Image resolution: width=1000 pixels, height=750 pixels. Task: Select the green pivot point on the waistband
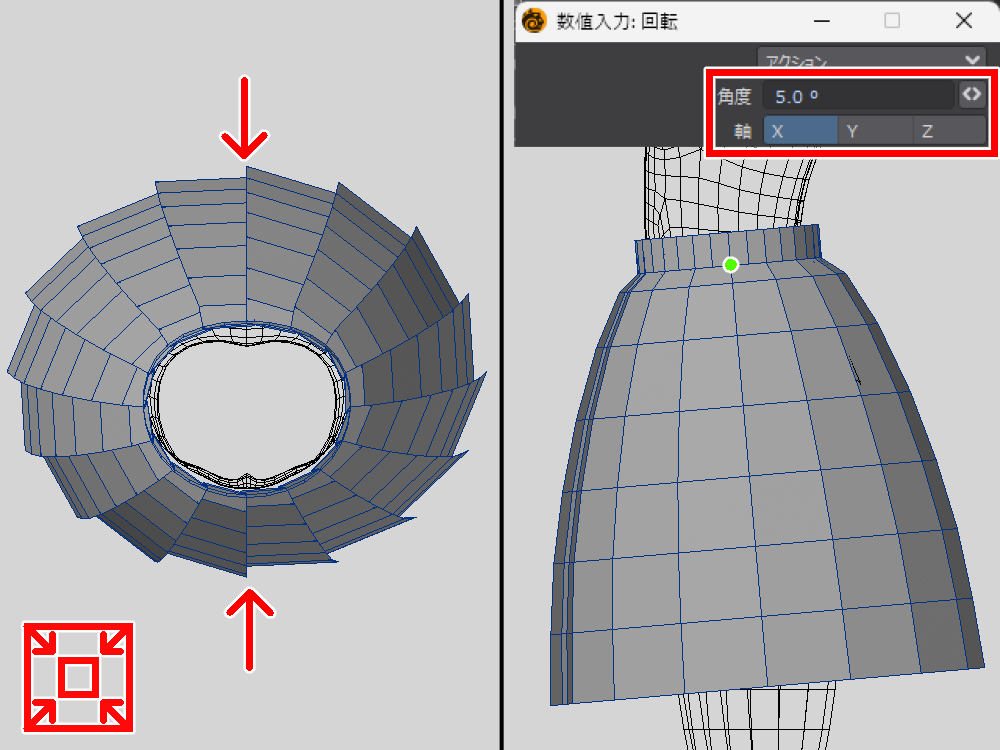coord(731,264)
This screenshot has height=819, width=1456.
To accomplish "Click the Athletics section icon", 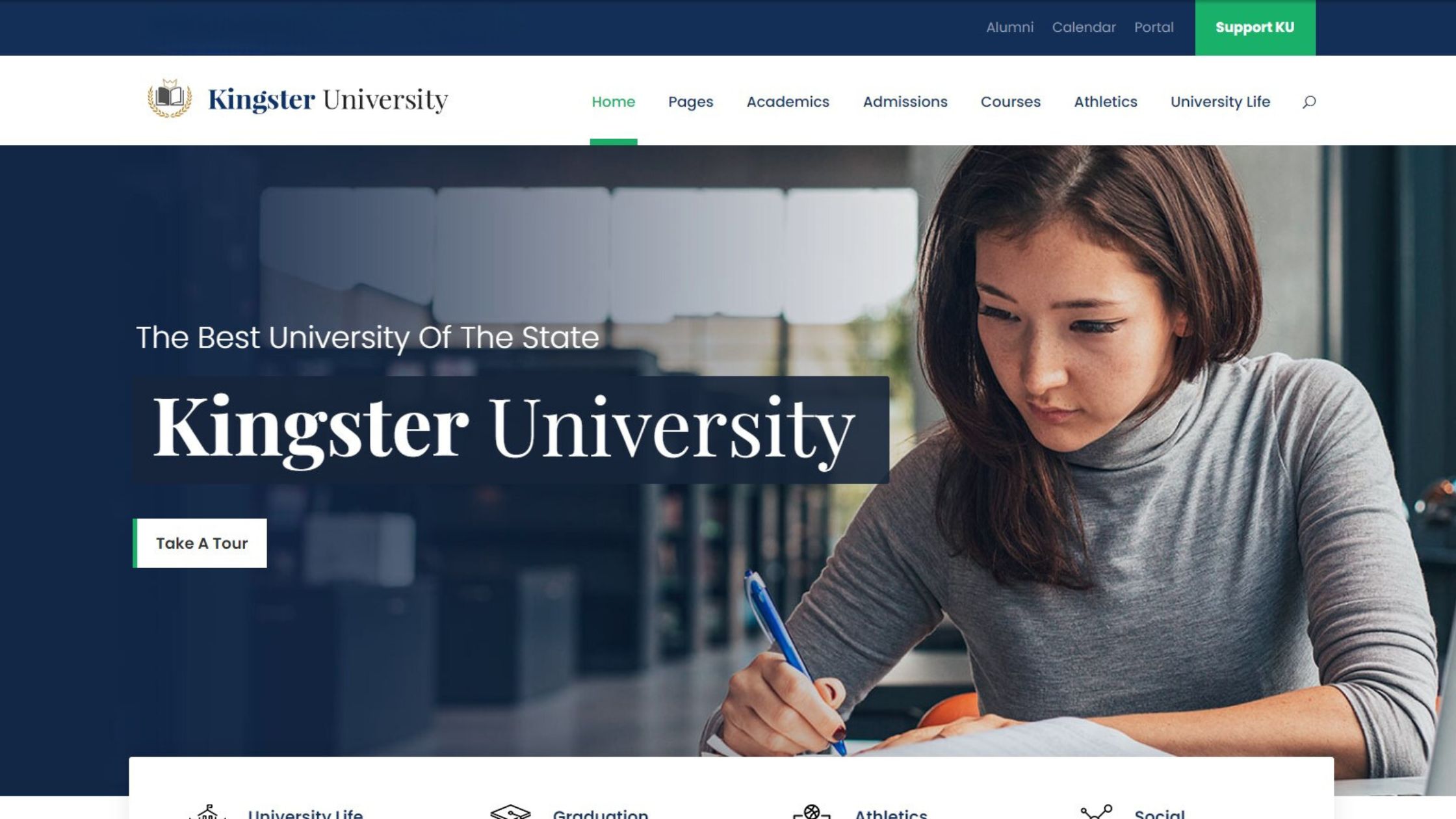I will [x=813, y=812].
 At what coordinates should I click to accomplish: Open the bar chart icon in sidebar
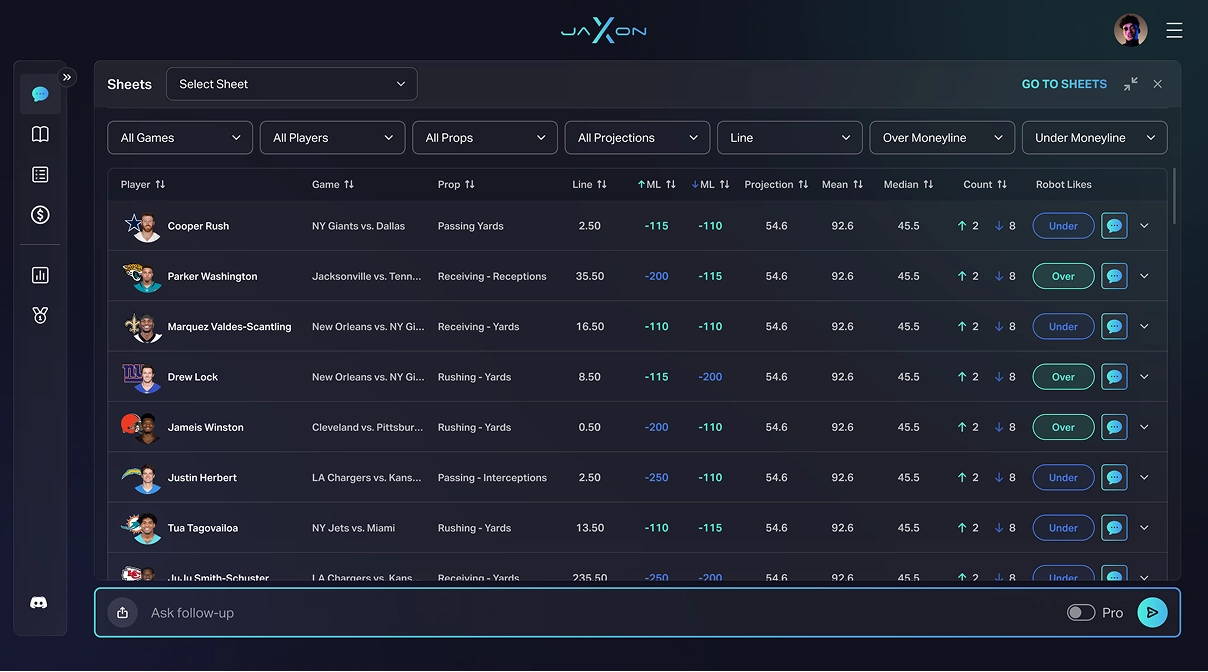coord(40,275)
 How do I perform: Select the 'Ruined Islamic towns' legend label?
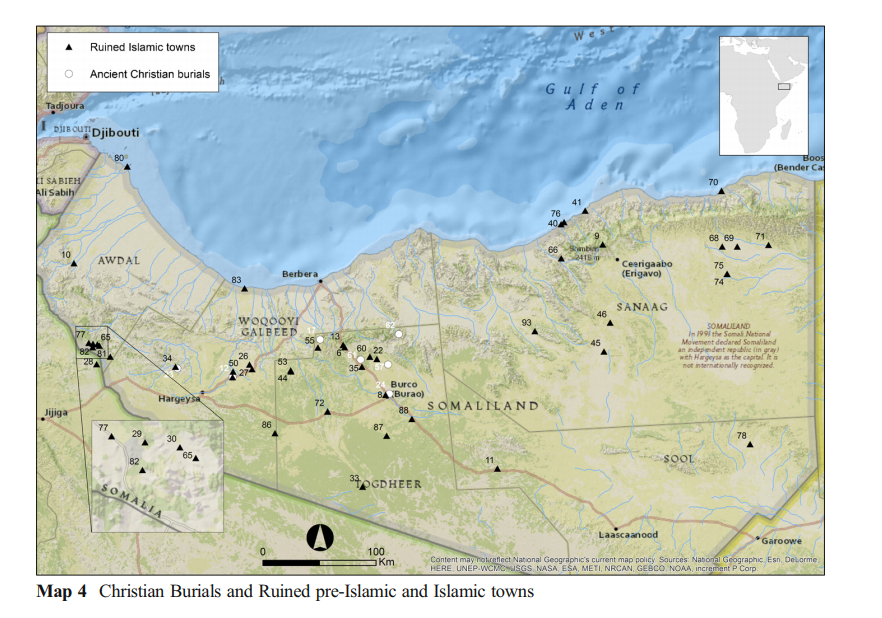(142, 47)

▸ **THE TASK**: Your response should consist solely of the lines from the line with "At what coordinates" through the last line of the entries above, printed exactly and without pictures.

▸ **SOLUTION TO THIS EXERCISE**:
 At what coordinates should I click to accomplish: Open the bar chart icon in sidebar
coord(40,275)
 How do I perform: Select the 'Ruined Islamic towns' legend label?
(142, 47)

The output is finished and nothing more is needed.